- Born: Andrew Gehret Barto 1948 (age 77–78)
- Education: University of Michigan (BS, MS, PhD)
- Awards: IEEE Neural Networks Society Pioneer Award, IJCAI Award for Research Excellence, Turing Award (2024)
- Scientific career
- Fields: Computer science
- Institutions: University of Massachusetts Amherst
- Thesis: Cellular automata as models of natural systems (1975)
- Doctoral advisor: Bernard P. Zeigler
- Doctoral students: Amy McGovern; Richard S. Sutton;

= Andrew Barto =

American computer scientist and professor (born 1948)

Andrew Gehret Barto (born 1948) is an American computer scientist who is professor emeritus of computer science at the University of Massachusetts Amherst. Barto is best known for his foundational contributions to the field of modern computational reinforcement learning.

== Early life and education ==
Andrew Gehret Barto was born in 1948. He received his B.S. with distinction in mathematics from the University of Michigan in 1970, after having initially majored in naval architecture and engineering. After reading work by Michael Arbib, Warren Sturgis McCulloch, and Walter Pitts, he became interested in using computers and mathematics to model the brain, and five years later was awarded a Ph.D. in computer science for a thesis on cellular automata.

== Career ==
In 1977, Barto joined the College of Information and Computer Sciences at the University of Massachusetts Amherst as a postdoctoral research associate, was promoted to associate professor in 1982, and full professor in 1991. He was department chair from 2007 to 2011 and a core faculty member of the Neuroscience and Behavior program.

During this time at UMass, Barto co-directed the Autonomous Learning Laboratory (initially the Adaptive Network Laboratory), which generated several key ideas in reinforcement learning. Richard Sutton, with whom he co-authored the influential book Reinforcement Learning: An Introduction (MIT Press 1998; 2nd edition 2018), was his PhD student.

=== Reinforcement learning ===
When Barto started at UMass, he joined a group of researchers trying to explore the behavior of neurons in the human brain as the basis for human intelligence, a concept that had been advanced by computer scientist A. Harry Klopf. Barto was joined by his doctoral student Sutton in using mathematics toward furthering the concept and using it as the basis for artificial intelligence. This concept became known as reinforcement learning and went on to becoming a key part of artificial intelligence techniques.

Barto and Sutton used Markov decision processes (MDP) as the mathematical foundation to explain how agents (algorithmic entities) made decisions when in a stochastic or random environment, receiving rewards at the end of every action. Traditional MDP theory assumed the agents knew all information about the MDPs in their attempt toward maximizing their cumulative rewards. Barto and Sutton's reinforcement learning techniques allowed for both the environment and the rewards to be unknown, and thus allowed for these category of algorithms to be applied to a wide array of problems.

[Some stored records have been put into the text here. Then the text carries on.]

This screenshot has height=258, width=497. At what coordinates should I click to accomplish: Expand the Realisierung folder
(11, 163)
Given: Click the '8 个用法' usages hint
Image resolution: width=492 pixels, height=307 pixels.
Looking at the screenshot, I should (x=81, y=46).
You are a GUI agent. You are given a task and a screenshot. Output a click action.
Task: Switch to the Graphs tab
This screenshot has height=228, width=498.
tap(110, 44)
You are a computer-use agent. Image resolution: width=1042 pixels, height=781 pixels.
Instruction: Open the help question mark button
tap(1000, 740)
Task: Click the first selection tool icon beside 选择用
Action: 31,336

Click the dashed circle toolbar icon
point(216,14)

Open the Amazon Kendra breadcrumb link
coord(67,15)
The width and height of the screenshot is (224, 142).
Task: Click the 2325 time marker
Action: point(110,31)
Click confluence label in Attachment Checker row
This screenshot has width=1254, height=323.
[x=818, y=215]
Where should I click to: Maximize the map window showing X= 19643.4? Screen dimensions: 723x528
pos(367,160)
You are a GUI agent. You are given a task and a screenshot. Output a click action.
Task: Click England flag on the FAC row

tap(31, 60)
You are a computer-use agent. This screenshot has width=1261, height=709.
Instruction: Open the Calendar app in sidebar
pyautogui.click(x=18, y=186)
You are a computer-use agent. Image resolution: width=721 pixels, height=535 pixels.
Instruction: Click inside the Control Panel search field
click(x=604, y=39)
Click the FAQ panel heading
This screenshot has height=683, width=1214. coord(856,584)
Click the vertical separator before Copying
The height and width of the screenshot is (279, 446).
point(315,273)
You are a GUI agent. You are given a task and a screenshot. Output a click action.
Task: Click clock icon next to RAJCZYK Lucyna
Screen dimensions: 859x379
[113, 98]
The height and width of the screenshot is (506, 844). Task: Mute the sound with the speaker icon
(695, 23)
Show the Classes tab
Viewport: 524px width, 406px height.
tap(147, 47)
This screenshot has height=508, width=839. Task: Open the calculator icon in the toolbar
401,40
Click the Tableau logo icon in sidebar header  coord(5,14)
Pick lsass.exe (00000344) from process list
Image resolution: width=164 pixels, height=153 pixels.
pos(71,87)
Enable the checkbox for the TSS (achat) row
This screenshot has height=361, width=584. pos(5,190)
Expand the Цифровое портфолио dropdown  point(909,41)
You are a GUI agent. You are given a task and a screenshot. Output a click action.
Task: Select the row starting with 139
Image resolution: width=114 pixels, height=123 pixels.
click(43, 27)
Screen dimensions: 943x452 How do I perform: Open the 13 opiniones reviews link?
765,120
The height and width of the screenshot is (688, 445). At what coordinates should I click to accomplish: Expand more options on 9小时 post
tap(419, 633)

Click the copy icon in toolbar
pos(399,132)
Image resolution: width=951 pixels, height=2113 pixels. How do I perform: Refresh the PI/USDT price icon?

Barto built a lab in UMass Amherst toward developing the ideas on reinforcement learning while Sutton returned to Canada. Reinforcement learning as a topic continued to develop in academic circles until one of its first major real world applications saw Google's AlphaGo program built on this concept defeating the then prevailing human champion. Barto and Sutton have widely been credited and accepted as pioneers of modern reinforcement learning, with the technique itself being foundational to the modern AI boom.

Barto published over one hundred papers or chapters in journals, books, and conference and workshop proceedings. He is co-author with Richard Sutton of the book Reinforcement Learning: An Introduction, MIT Press 1998 (2nd edition 2018), and co-editor with Jennie Si, Warren Powell, and Don Wunch II of the Handbook of Learning and Approximate Dynamic Programming, Wiley-IEEE Press, 2004.

== Awards and honors ==
Barto is a Fellow of the American Association for the Advancement of Science, a Fellow and Senior Member of the IEEE, and a member of the American Association for Artificial Intelligence and the Society for Neuroscience.

Barto was awarded the UMass Neurosciences Lifetime Achievement Award in 2019, the IEEE Neural Network Society Pioneer Award in 2004, and the IJCAI Award for Research Excellence in 2017. His citation for the latter read: "Professor Barto is recognized for his groundbreaking and impactful research in both the theory and application of reinforcement learning."

In 2024, he received the Turing Award from the Association for Computing Machinery together with his former doctoral student Richard S. Sutton for their work on reinforcement learning; the citation of the award read: "For developing the conceptual and algorithmic foundations of reinforcement learning."